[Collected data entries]

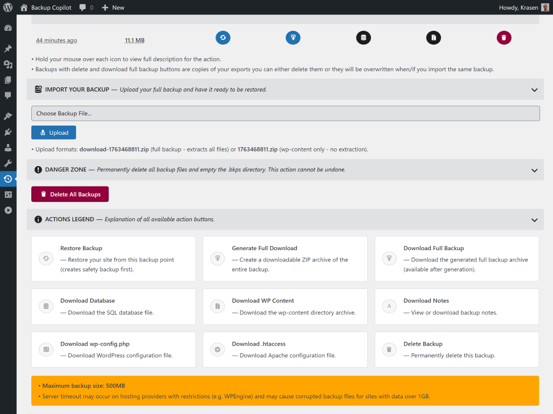
Task: Open the New menu in admin bar
Action: tap(113, 8)
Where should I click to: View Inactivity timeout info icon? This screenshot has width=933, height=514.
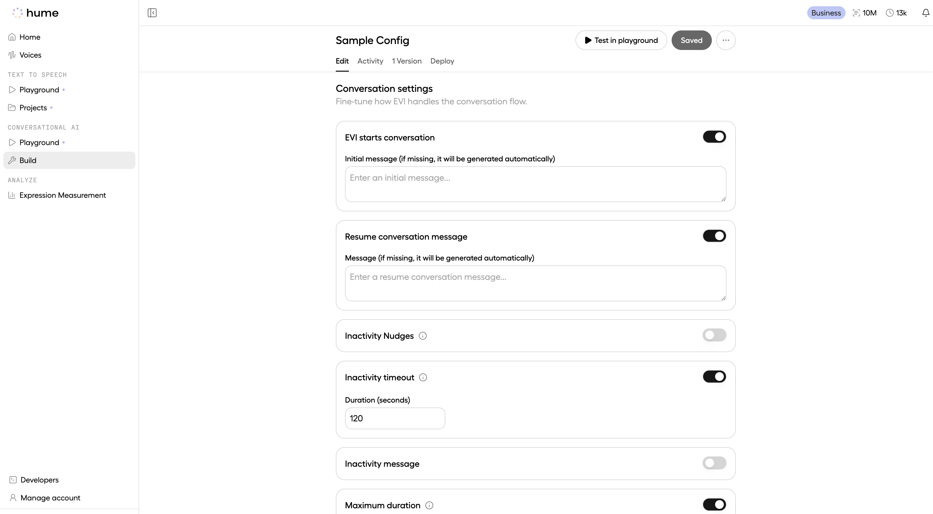point(423,377)
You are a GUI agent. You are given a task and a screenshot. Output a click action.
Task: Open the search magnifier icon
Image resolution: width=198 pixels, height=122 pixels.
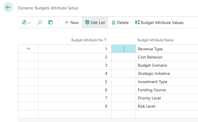40,23
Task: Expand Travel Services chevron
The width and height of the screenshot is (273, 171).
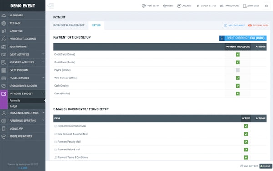Action: coord(43,78)
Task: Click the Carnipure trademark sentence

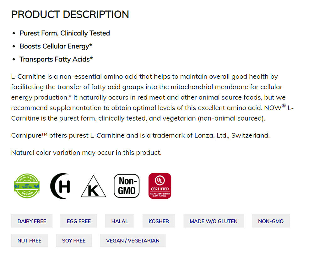Action: [140, 136]
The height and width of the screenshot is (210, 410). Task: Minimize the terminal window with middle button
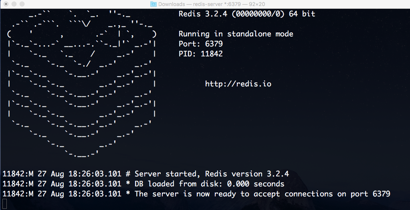tap(13, 4)
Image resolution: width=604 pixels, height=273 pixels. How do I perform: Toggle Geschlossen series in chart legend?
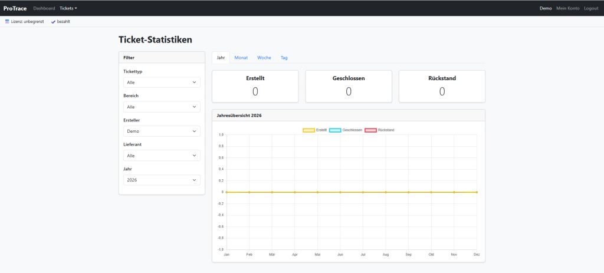point(346,130)
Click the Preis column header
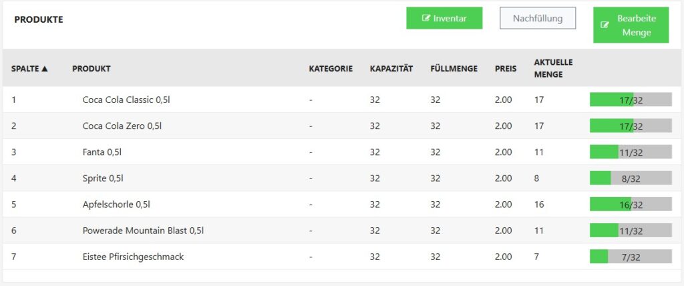The width and height of the screenshot is (684, 286). click(506, 68)
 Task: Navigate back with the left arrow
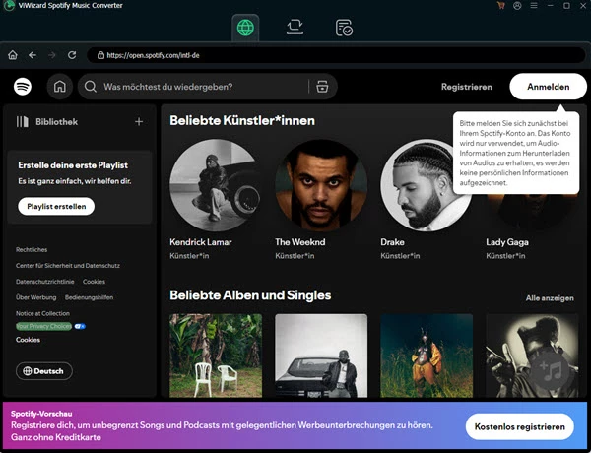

> **PROBLEM DETAILS**:
Pick up at the line containing "Task: Click the Carnipure trademark sentence" and copy each line exactly until the data ends, including that last line; copy no pictures.

> **ANSWER**:
Task: Click the Carnipure trademark sentence

Action: [140, 136]
The height and width of the screenshot is (210, 410). Task: Minimize the terminal window with middle button
tap(13, 4)
Image resolution: width=604 pixels, height=273 pixels. How do I perform: Toggle Geschlossen series in chart legend?
point(346,130)
Click the Preis column header
The width and height of the screenshot is (684, 286). click(506, 68)
 Task: Navigate back with the left arrow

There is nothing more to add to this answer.